En touchant le gant, Aurilly voyait la main; en agrafant le manteau, il regardait sous le masque; en tenant l'étrier, il provoquait un hasard qui lui fît entrevoir ce visage, que le prince, dans ses souvenirs confus, n'avait point reconnu, mais que lui, Aurilly, avec sa mémoire exacte, comptait bien reconnaître.
Mais le musicien avait affaire à forte partie; Remy réclama son service auprès de sa compagne, et se montra jaloux des prévenances d'Aurilly.
Diane elle-même, sans paraître soupçonner les causes de cette bienveillance, prit parti pour celui qu'Aurilly regardait comme un vieux serviteur et voulait soulager d'une partie de sa peine, et elle pria Aurilly de laisser faire à Remy tout seul ce qui regardait Remy.
Aurilly en fut réduit, pendant les longues marches, à espérer l'ombre et la pluie, pendant les haltes, à désirer les repas.
Pourtant il fut trompé dans son attente, pluie ou soleil n'y faisait rien, et le masque restait sur le visage; quant aux repas, ils étaient pris par la jeune femme dans une chambre séparée.
Aurilly comprit que, s'il ne reconnaissait pas, il était reconnu; il essaya de voir par les serrures, mais la dame tournait constamment le dos aux portes; il essaya de voir par les fenêtres, mais il trouva devant les fenêtres d'épais rideaux, ou, à défaut de rideaux, les manteaux des voyageurs.

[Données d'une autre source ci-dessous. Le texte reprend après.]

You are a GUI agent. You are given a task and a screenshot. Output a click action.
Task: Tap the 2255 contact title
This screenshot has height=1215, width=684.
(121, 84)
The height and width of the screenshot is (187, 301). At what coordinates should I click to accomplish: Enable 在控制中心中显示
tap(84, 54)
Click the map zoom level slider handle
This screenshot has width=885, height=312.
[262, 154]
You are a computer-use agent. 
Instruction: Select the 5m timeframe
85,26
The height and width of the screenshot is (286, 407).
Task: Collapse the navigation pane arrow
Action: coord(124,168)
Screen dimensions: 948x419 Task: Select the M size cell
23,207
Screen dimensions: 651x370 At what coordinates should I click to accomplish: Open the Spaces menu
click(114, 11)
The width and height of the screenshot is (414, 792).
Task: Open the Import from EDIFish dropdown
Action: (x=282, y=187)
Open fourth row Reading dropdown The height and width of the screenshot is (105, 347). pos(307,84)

Ni questions ni tentatives de corruption ne réussirent sur Remy; le serviteur annonçait que telle était la volonté de sa maîtresse et par conséquent la sienne.
– Mais ces précautions sont-elles donc prises pour moi seul? demandait Aurilly.

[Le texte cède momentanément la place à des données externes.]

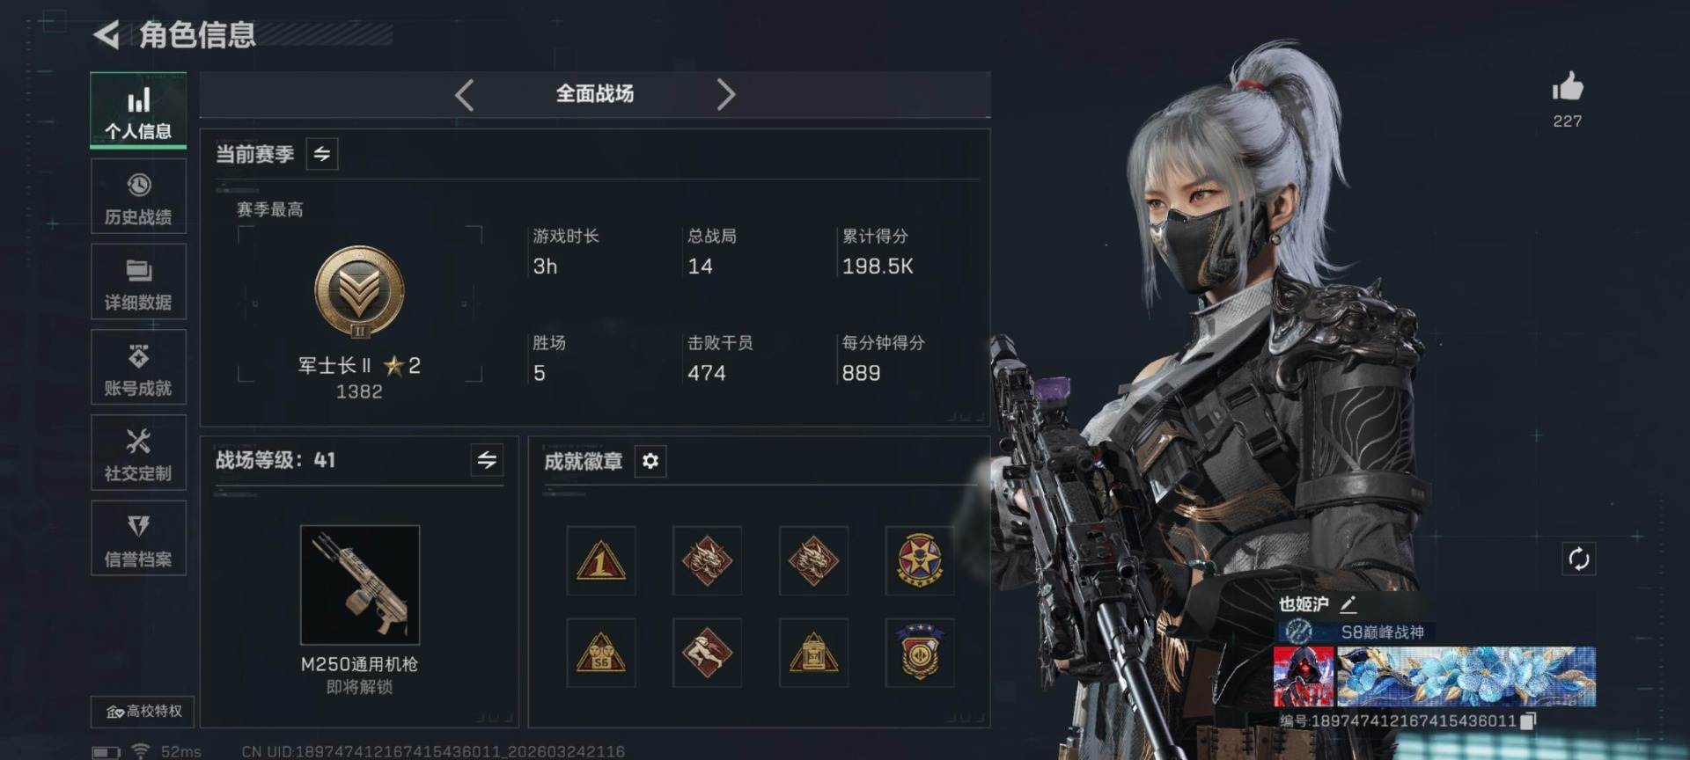1690x760 pixels.
Task: Open the achievement badge settings gear
Action: (x=650, y=461)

– Non, pour tout le monde.
– Mais enfin, M. le duc d'Anjou l'a vue; alors elle ne se cachait pas.
– Hasard, pur hasard, répondait Remy, et c'est justement parce que, malgré elle, ma maîtresse a été vue par M. le duc d'Anjou, qu'elle prend ses précautions pour n'être plus vue par personne.
Cependant les jours s'écoulaient, on approchait du terme, et, grâce aux précautions de Remy et de sa maîtresse, la curiosité d'Aurilly avait été mise en défaut.
Déjà la Picardie apparaissait aux regards des voyageurs.